Does anyone know whether there has been a challenge to the CTO statutory criteria on the basis that the patient only needs to have a Mental disorder of a nature and degree making it appropriate for him to need medical treatment rather than appropriate for him to be subject to CTO in order to receive medical treatment? (I.e anyone on meds has a mental disorder of a nature and degree requiring treatment so how would anyone on meds ever successfully challenge on this ground?) The second branch also only requires treatment rather than treatment under CTO.
I have always gone for liability to recall instead because of this but wonder if it could be argued that it implicitly refers to medical treatment under CTO not medical treatment per se.

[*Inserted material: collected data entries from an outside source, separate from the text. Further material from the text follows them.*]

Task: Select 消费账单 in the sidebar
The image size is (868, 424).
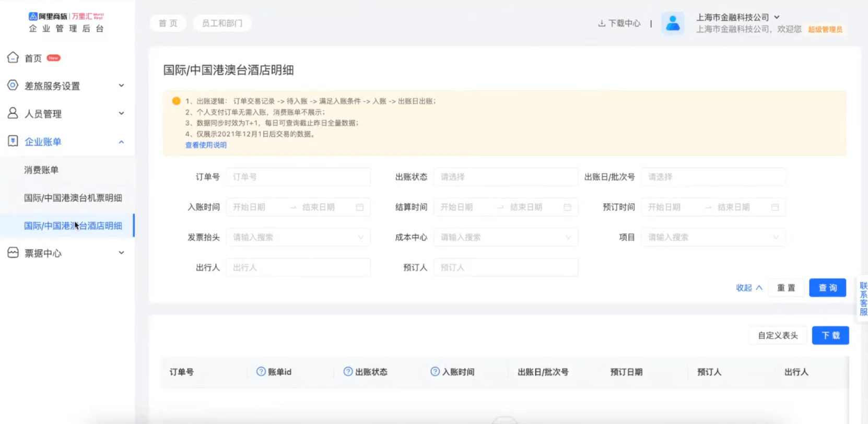Action: pyautogui.click(x=41, y=170)
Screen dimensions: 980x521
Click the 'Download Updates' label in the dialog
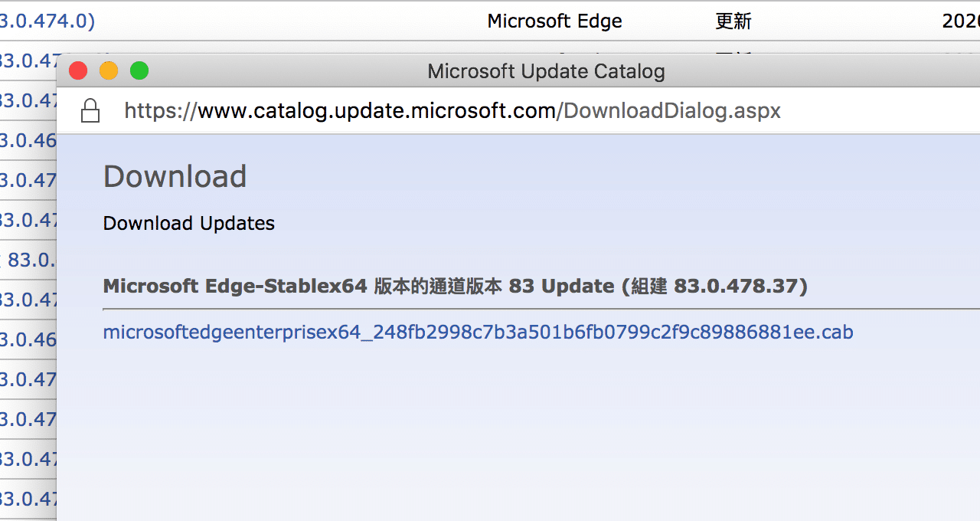pos(188,223)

I have always taken the same approach as you, as I also think that the nature/degree/health/safety/others wording only applies to medical treatment. If you’re arguing for the patient to continue treatment you realistically have to concede those criteria (and appropriate medical treatment), and focus on the need for the recall power. The same factual points may be relevant.
It could be argued that the criteria apply to medical treatment “while under a CTO” - it may be what was intended by the draughtsman and I think most people think this is what it does mean - but there has been no published case on this point.
I was thinking about this again recently. What seems to happen is that the tribunal addresses the necessity criterion in s72(1)(c)(ii) in the same way as it would for detention cases, where “such treatment” refers back to the previous criterion which is about treatment while detained in hospital – even though for CTOs the previous criterion is only about “treatment”.
But I can’t think of a way to challenge it in any individual case – is there much difference between these two approaches?
- The tribunal addresses the risk factors in relation either to “what would happen if the CTO were discharged?” or “is treatment on a CTO necessary?” (the background being that without the CTO the patient would stop the medication).
- The tribunal reads the section literally and addresses the risk factors purely in relation to whether treatment is necessary.
It seems to amount to the same thing, the first approach just being unnecessarily convoluted.
I think in the majority of cases I’ve had the Tribunal interpret it to mean any medical treatment, not just treatment being provided under the auspices of a CTO. In a case where a patient has insight and my client accepts the need for treatment, I’ve always conceded the other criteria and focussed on the necessity of recall. Although at times that has tripped me up where Judges take alternative views (e.g. I had indicated I wasn’t contesting the risk criteria then was criticised when I asked a question about risks justifying the necessity of recall).
I’m honestly not sure it makes any difference as the necessity of recall incorporates the risk criteria of the CTO continuing or not. At best, the Tribunal finds that neither are met (and that might technically be wrong in law on their findings but you’re not going to appeal a win!), and at worst the Tribunal finds that both are met but s72(1)(c)(ii) is a much lower threshold than s72(1)(c)(iii) so there’s no remit to appeal unless you’re appealing both.
I reckon you’d need the edge case of all edge cases to even consider appealing on the wording, and I’m not convinced it would make a difference in the decision. It’s a fun little thought experiment though.